Exercise prompt - Return each of the entries below precisely, with no pictures in the result.

=== Given information ===

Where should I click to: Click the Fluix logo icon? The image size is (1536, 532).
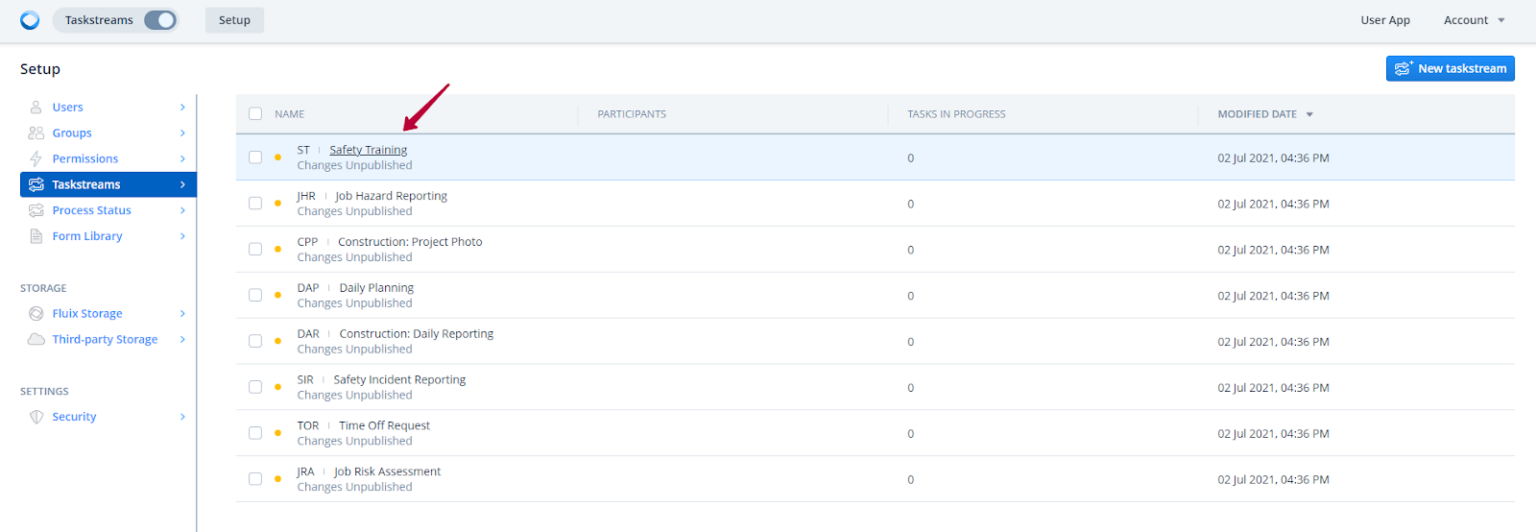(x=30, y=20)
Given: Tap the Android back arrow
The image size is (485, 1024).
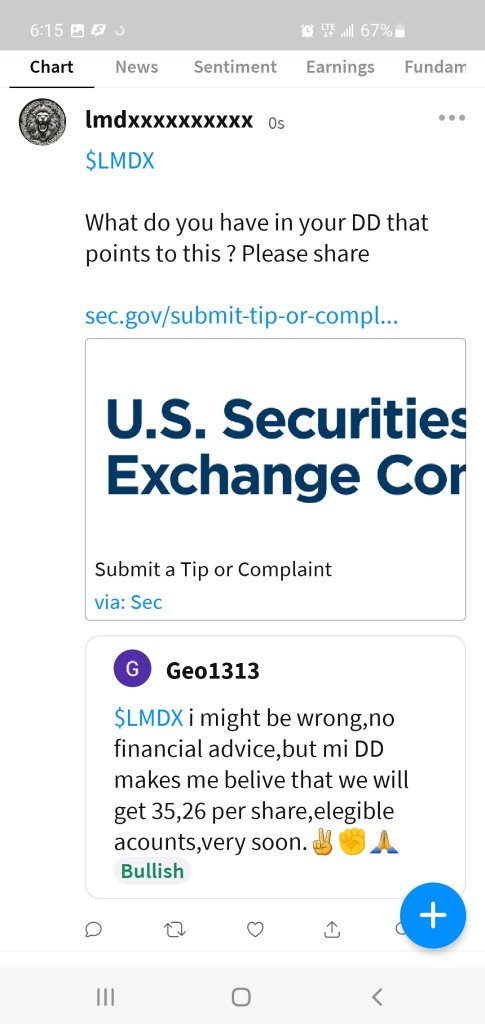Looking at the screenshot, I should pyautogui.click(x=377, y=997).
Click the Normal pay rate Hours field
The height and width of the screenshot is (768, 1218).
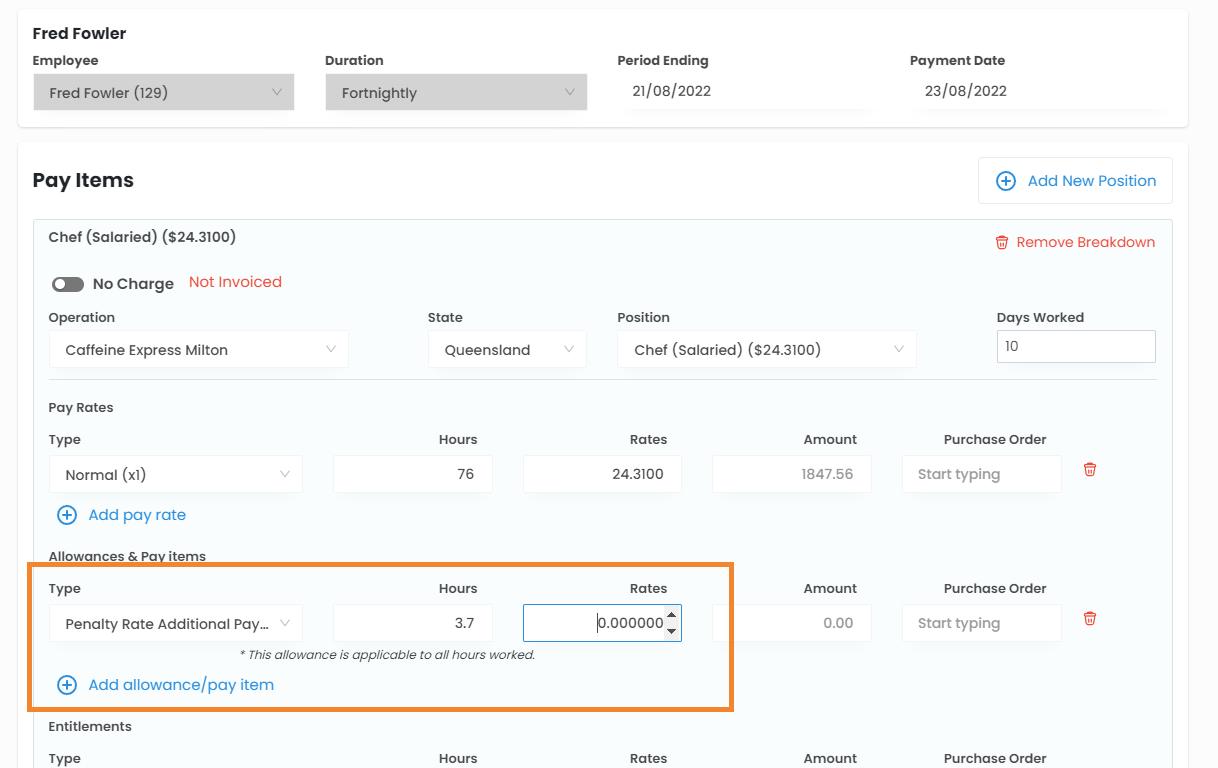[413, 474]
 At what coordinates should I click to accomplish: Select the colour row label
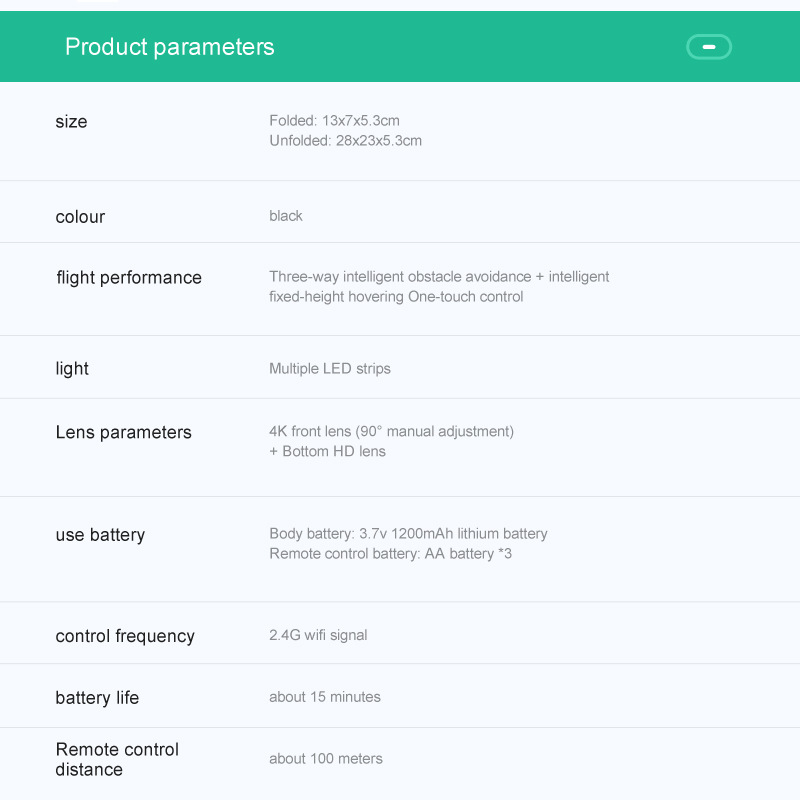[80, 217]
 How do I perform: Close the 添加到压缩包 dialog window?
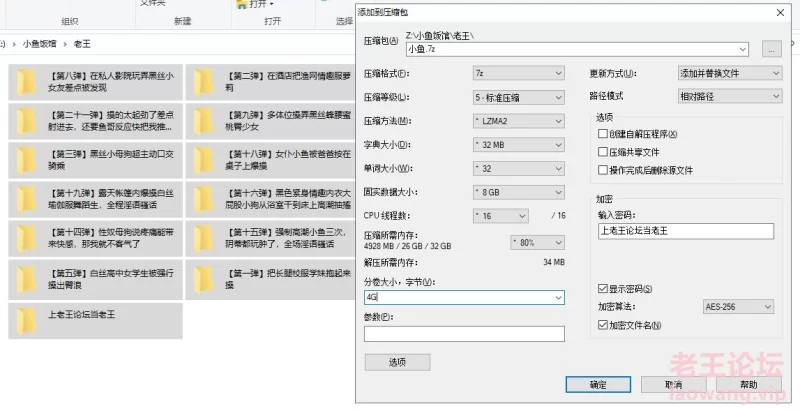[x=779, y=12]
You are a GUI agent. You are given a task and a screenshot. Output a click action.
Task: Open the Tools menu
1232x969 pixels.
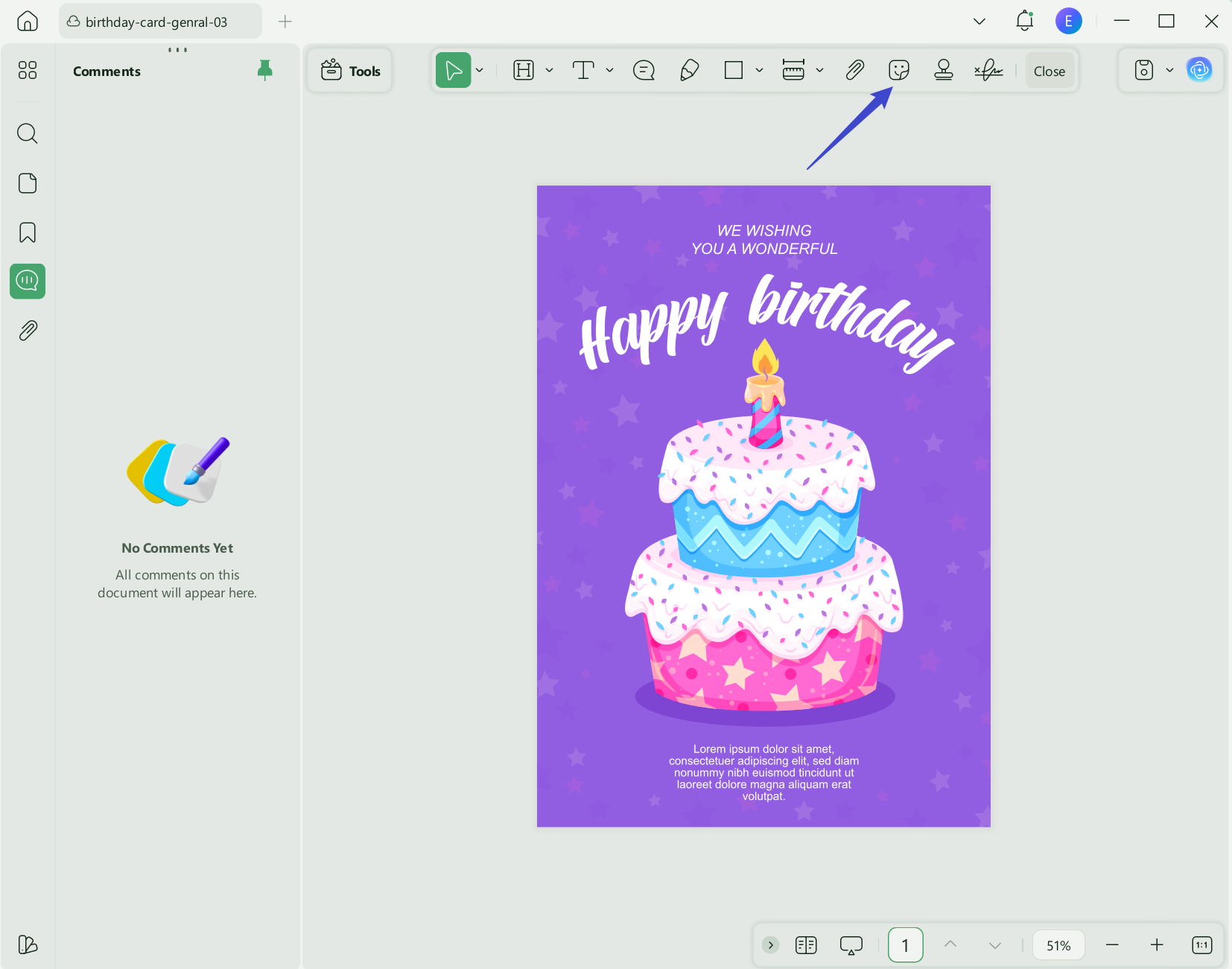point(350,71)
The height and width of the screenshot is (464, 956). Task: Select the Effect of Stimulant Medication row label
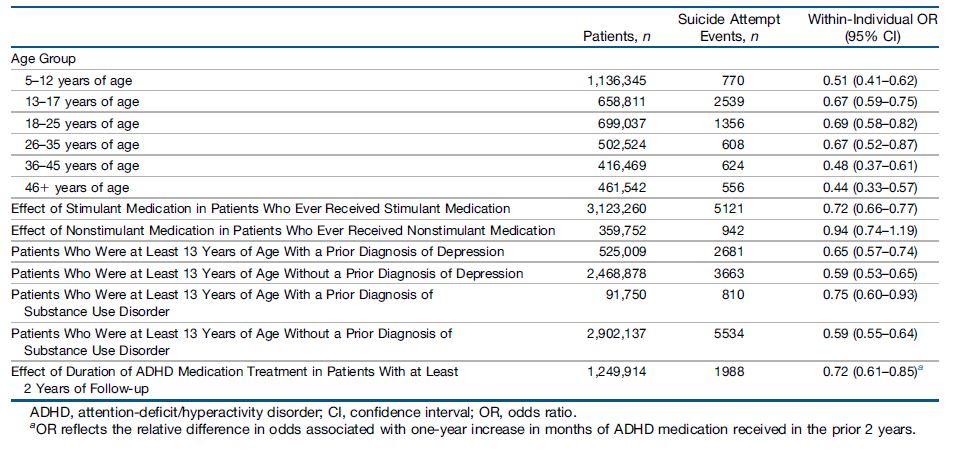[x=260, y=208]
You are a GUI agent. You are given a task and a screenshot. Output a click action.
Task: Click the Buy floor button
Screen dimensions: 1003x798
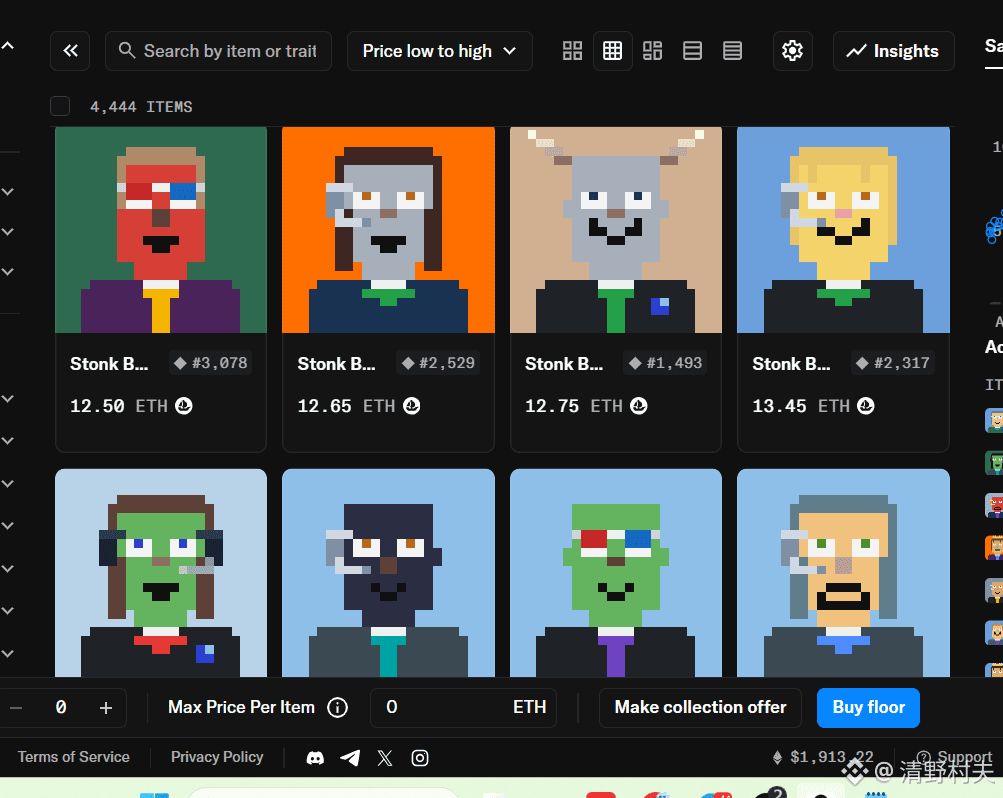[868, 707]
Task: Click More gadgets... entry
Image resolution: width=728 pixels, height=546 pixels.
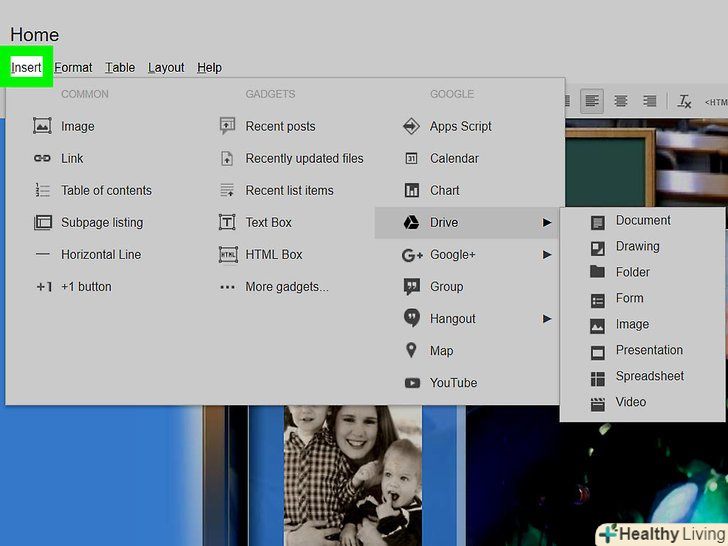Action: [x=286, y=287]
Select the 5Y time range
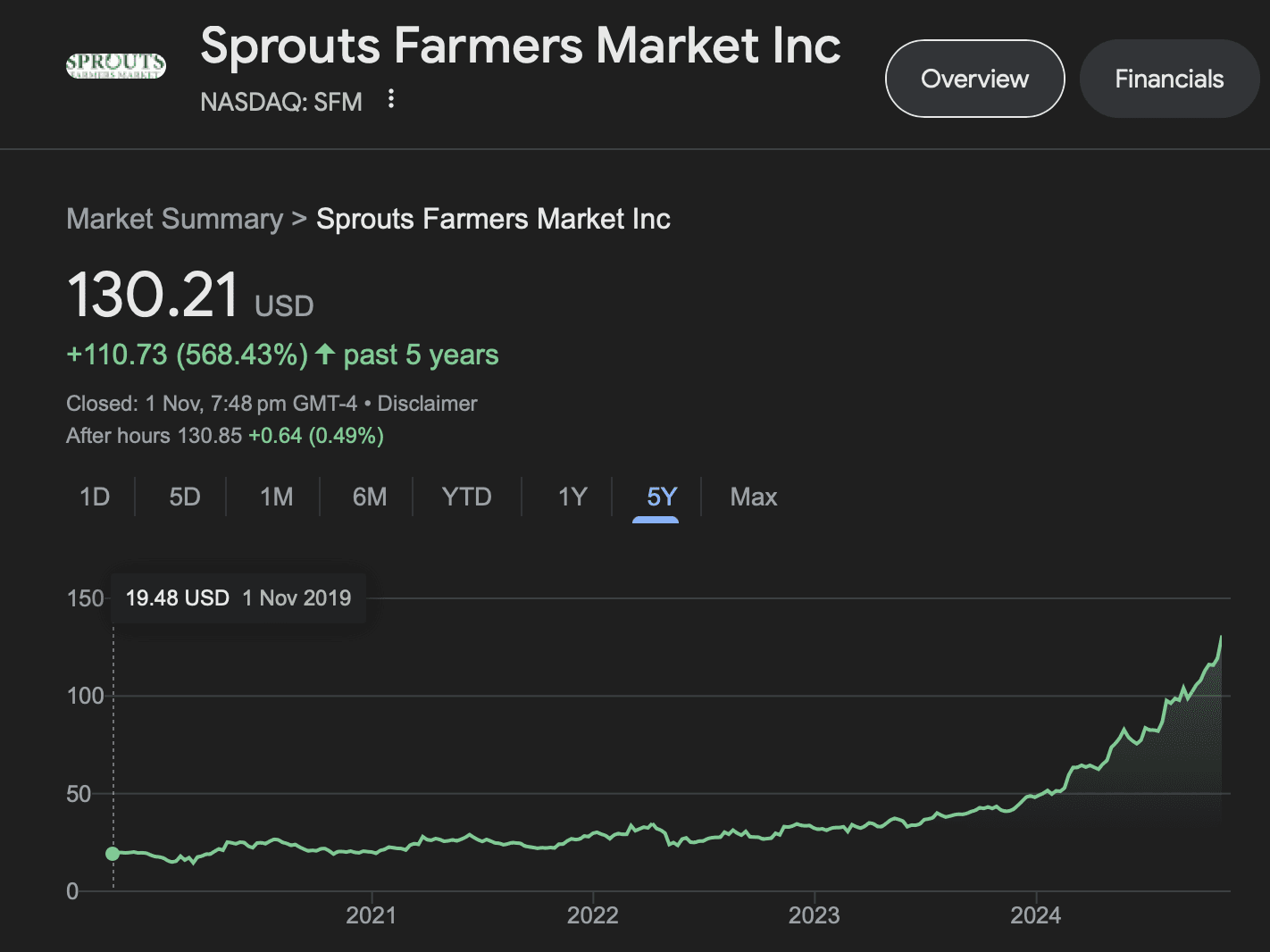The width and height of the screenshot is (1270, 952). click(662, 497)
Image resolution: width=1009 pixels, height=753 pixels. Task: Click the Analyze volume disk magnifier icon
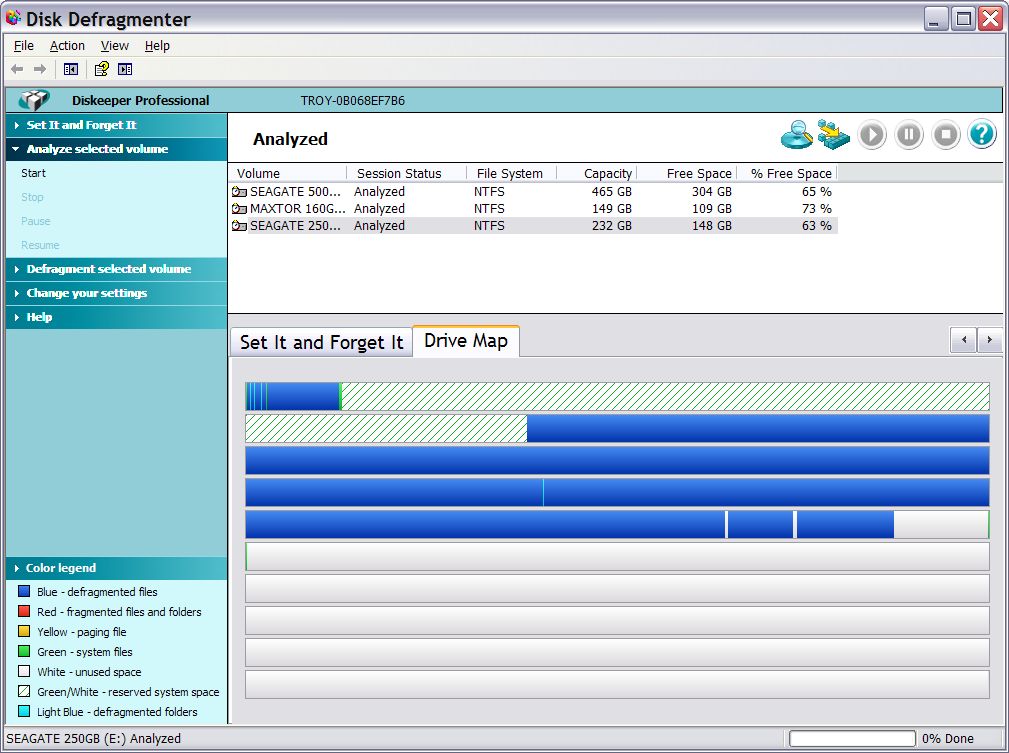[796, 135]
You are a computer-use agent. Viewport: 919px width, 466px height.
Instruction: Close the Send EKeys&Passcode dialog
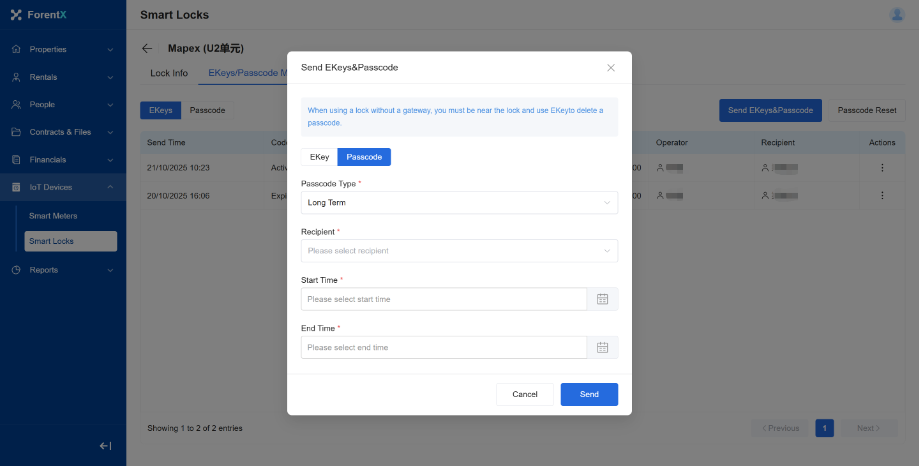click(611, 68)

===

Exercise output -
Where should I click to: Click the Fluix logo icon? The image size is (1536, 532).
(x=30, y=20)
Given: Tap the Android back arrow
The image size is (485, 1024).
Looking at the screenshot, I should pyautogui.click(x=377, y=997).
Click the Normal pay rate Hours field
The height and width of the screenshot is (768, 1218).
[413, 474]
 At what coordinates should I click to accomplish: Select the colour row label
[80, 217]
 How do I perform: Close the 添加到压缩包 dialog window?
[x=779, y=12]
You are a GUI agent. You are given a task and a screenshot. Output a click action.
Task: Open the Tools menu
1232x969 pixels.
point(350,71)
The height and width of the screenshot is (464, 956). Task: Select the Effect of Stimulant Medication row label
[x=260, y=208]
You are a GUI agent. You are given a task and a screenshot. Output a click action.
Task: Click the Buy floor button
Screen dimensions: 1003x798
[868, 707]
Task: Click More gadgets... entry
Image resolution: width=728 pixels, height=546 pixels.
Action: [x=286, y=287]
Select the 5Y time range
The width and height of the screenshot is (1270, 952). click(662, 497)
Image resolution: width=1009 pixels, height=753 pixels. Task: Click the Analyze volume disk magnifier icon
[796, 135]
You are a computer-use agent. Viewport: 919px width, 466px height.
Instruction: Close the Send EKeys&Passcode dialog
click(611, 68)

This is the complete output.